Evelyn-White, then one of my assistants, recognized them
as regular fire-blocks meant for the production of fire by
the churning of small wooden sticks which fitted the holes.
Even then I might have doubted the survival of this primitive method as late as the third century A.D., had
not the subsequent discovery of an exactly corresponding
block at the ancient site north of Lop-nor, which dates from
about the same period, furnished confirmatory evidence.
The search for other old remains in the vicinity of the
T'ang fort was continued with care on November 9th ;
but only in one of the several badly eroded dwellings
which I managed to trace, did we come upon datable
relics in the shape of two fragmentary Kharoshthi tablets.

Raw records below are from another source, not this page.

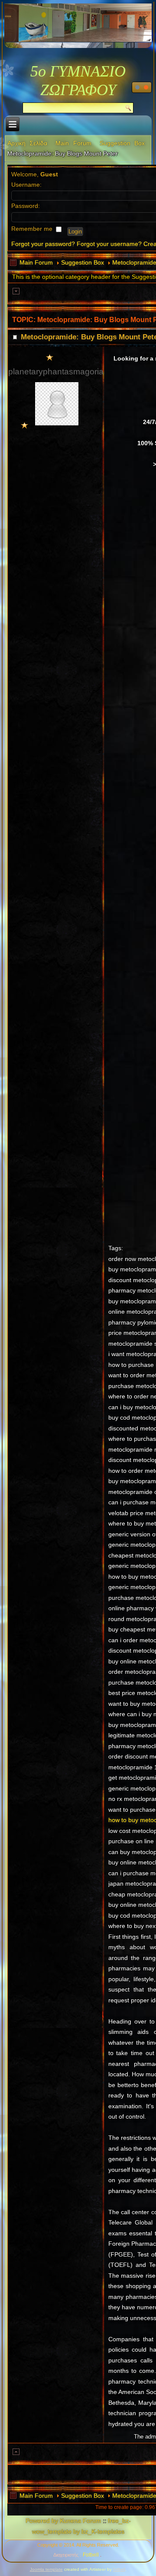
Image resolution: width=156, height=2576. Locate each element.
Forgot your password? (43, 243)
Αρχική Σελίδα (27, 143)
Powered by (42, 2520)
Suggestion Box (122, 143)
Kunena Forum (80, 2520)
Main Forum (73, 143)
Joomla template (46, 2569)
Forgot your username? (109, 243)
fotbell (119, 2569)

The ruins of a small Stupa and of a square tower, still
rising about eighteen feet high, both built with sun-dried
bricks of large size (Fig. 105), were the only surviving
remains of more substantial structures near the fort which
could be connected with the earlier settlement. The
havoc wrought by far - advanced wind erosion was, no
doubt, mainly responsible for this scarcity of older
structural remains ; for pottery débris of very ancient
look appeared plentifully on all patches of bare soil for
nearly one mile south of the fort, and whatever copper
coins were picked up about the latter belonged to the
Chinese currency of the Han dynasty.
The most striking evidence, however, of the often-
proved accuracy of my Chinese guide and patron saint
came to light, when a chance find led me to discover that
the clay rampart of the fort, built within a generation or
two of his passage, was in one place actually raised over
a bank of consolidated refuse which belonged to the first
centuries of our era. At a point about a hundred feet
to the west of the fort's single gate, wind erosion had
badly breached the circumvallation of stamped clay.